Reveal the answer and explain why it is a function.

Example 2: Is This a Function?

(Image of a circle)

Is this a function? Use your Vertical Line Test!

Demonstrate with a graph that IS NOT a function (e.g., a circle or a sideways parabola). Draw imagined vertical lines and show they hit twice.

Example 2: Solution

(Image of a circle with vertical lines drawn, some intersecting at two points)

NO, this is NOT a function! Some vertical lines intersect the graph at two points.

Reveal the answer and explain why it is not a function.

Quick Check!

What is the main rule for a function?
How do we use the Vertical Line Test?

Provide a quick recap of the main points and transition to the activity.

Activity

Vertical Line Test Sort Activity

Objective: To practice applying the Vertical Line Test to determine if a graph represents a function.

Instructions:

Cut out each of the graph cards below.
Work with your partner or small group to apply the Vertical Line Test to each graph.
Sort the cards into two piles: "Functions" and "Not Functions."
Be prepared to explain your reasoning for at least two of your sorts to the class.
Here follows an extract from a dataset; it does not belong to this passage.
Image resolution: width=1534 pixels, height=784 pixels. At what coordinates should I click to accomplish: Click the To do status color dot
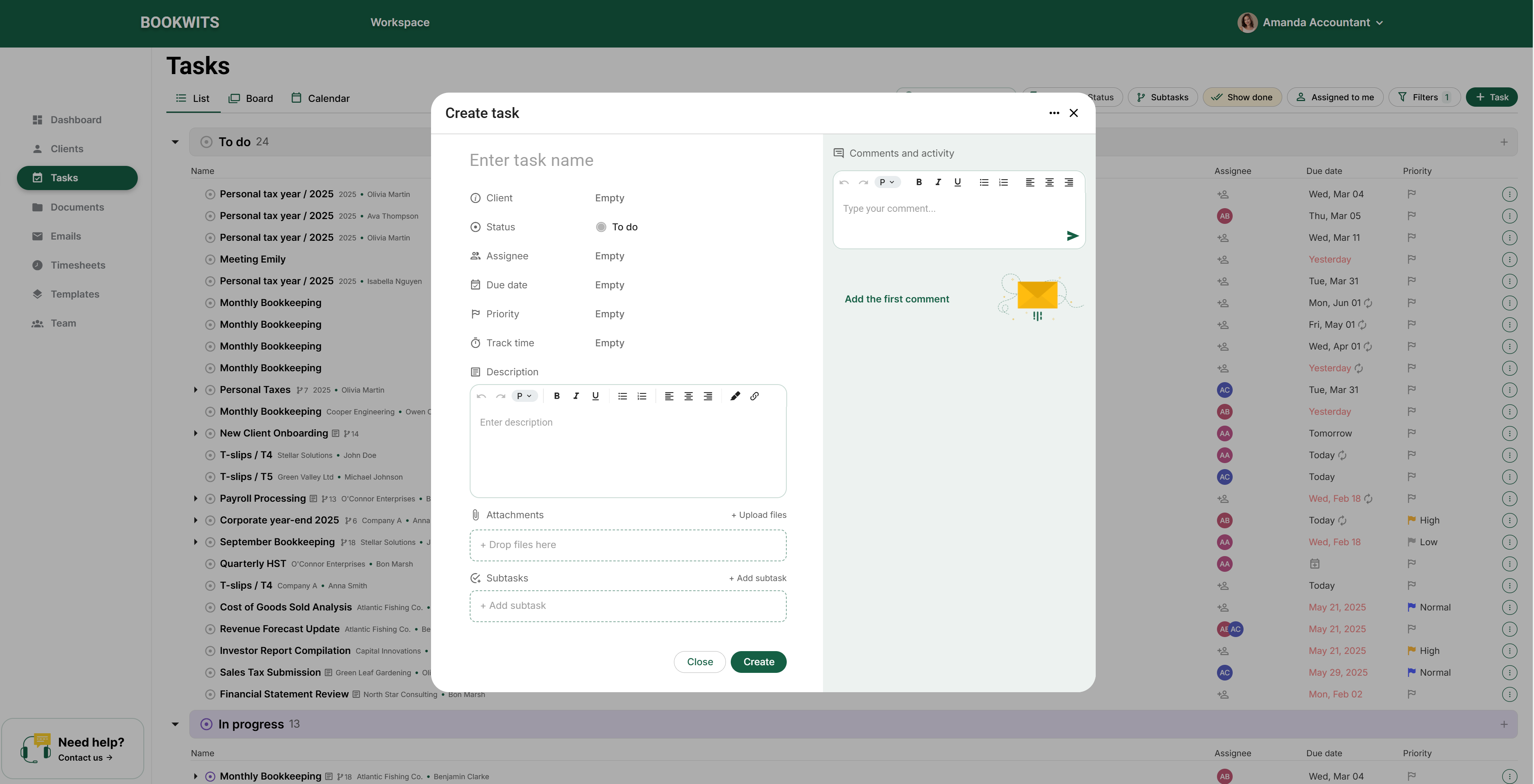tap(601, 228)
Graph Cards (Cut Out Each Box)

Card 1

Graph of a straight line with a positive slope (e.g., y = x)

Card 2

Graph of a parabola opening upwards (e.g., y = x^2)

Card 3

Graph of a circle centered at the origin (e.g., x^2 + y^2 = 9)

Card 4

Graph of a vertical line (e.g., x = 3)

Card 5

Graph of a square root function (e.g., y = sqrt(x))

Card 6

Graph of a cubic function (e.g., y = x^3)

Card 7

Graph of a sideways parabola (e.g., x = y^2)

Card 8

Graph of an absolute value function (e.g., y = |x|)

Worksheet

Graph Analysis Worksheet: Is it a Function?

Name: ____________________________

Instructions: For each graph below, use the Vertical Line Test to determine if the graph represents a function. Circle "Function" or "Not a Function" and then explain your reasoning in the space provided.